Wednesday, 10:00 a.m.
Introducing Candace Black, Marianne Zarzana told us this writer has "the remarkable, rare gift to say always and only what is true." Black's collection of poems, The Volunteers, was published in 2003. She teaches at Minnesota State University in Mankato.
Black threw us a baseball poem. "The men in my family were always controlling the game with hidden signals," she said.
"Walked to an imagined mound, stalling for time...."
"Yes, I did grow up with the Marine Corps.
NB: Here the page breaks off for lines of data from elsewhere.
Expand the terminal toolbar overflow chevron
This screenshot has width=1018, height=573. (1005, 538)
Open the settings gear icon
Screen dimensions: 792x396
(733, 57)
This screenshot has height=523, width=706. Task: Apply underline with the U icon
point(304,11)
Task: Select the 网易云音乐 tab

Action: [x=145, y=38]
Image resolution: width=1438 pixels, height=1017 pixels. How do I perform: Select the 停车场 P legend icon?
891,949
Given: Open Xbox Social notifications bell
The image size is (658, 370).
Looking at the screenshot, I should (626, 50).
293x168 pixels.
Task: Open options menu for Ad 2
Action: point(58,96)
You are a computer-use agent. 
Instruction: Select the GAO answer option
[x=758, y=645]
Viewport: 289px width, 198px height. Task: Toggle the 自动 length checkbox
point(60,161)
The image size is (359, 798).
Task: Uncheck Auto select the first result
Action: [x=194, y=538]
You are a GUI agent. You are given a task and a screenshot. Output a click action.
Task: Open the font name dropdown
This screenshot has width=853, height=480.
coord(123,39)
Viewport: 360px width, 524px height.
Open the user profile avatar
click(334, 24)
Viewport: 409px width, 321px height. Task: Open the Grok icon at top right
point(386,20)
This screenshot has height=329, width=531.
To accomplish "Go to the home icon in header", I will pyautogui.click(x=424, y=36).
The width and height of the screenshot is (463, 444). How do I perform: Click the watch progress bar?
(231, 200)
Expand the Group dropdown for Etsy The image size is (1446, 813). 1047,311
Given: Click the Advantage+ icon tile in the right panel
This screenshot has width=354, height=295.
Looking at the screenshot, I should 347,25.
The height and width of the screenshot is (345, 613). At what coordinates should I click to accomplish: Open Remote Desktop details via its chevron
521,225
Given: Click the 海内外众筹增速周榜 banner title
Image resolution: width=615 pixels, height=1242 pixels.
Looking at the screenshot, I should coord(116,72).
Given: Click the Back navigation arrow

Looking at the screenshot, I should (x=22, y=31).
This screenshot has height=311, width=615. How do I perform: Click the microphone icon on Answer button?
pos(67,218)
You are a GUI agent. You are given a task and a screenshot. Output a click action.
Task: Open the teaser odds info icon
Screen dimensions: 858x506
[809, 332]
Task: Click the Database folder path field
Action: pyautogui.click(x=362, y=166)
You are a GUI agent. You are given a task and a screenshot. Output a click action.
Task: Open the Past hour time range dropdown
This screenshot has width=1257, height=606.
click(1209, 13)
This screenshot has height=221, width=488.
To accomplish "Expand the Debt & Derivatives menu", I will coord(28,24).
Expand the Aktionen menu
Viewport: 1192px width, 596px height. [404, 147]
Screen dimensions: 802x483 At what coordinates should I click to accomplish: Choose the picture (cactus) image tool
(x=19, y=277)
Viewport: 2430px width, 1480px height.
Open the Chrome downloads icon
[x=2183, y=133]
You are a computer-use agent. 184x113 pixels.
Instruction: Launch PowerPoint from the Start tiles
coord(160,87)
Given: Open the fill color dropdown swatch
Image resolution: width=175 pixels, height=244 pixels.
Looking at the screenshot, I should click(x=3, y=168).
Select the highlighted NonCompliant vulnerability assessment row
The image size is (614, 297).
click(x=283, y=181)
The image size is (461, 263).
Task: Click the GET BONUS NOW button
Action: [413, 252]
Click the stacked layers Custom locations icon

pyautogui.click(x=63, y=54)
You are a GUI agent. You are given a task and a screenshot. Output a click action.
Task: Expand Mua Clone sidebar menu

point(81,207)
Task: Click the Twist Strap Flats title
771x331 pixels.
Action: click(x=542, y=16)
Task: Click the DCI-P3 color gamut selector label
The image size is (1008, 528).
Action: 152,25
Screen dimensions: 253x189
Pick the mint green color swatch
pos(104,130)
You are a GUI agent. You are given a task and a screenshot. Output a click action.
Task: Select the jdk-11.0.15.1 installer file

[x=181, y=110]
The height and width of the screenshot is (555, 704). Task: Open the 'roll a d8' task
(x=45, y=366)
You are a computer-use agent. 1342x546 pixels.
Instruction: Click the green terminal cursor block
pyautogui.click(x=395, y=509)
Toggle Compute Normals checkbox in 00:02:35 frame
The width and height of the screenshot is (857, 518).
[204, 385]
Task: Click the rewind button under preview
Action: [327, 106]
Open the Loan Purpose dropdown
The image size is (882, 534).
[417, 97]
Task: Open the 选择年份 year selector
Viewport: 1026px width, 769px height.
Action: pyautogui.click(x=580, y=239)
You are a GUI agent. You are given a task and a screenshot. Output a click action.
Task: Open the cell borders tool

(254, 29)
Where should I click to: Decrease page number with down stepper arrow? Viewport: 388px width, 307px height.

As we watched Walt Disney on Sunday night, my father would be polishing his shoes for the coming week...."
"I'm really slow about writing in response to current events...."
To her surprise as a writer: "Oh, my gosh, I've been carrying these folks with me...."
"Your bad dream of the monster-wave has already come true...."
"Ever since, you've insured yourself with the habitual...."
"My lovely brown book...."
"Volunteer - in the botanical sense, something sprouting the next year...."
"We've already been judged worthy. The gift is in being chosen...."
"Now is when the trees give up. Silver maples turn in to themselves...."
"It's a hard time when air becomes something to be wrestled...."
"We'll become the lives we touch...."
"Hold you beyond the point that touch is what matters...."
Getting something first as the youngest daughter "felt like a sin," she said.
"I knew this choice mattered...."
"I need the hands of those dead women around me at night...."
"That's the trick - if you have a recurring dream, write about it to exorcize it," she said.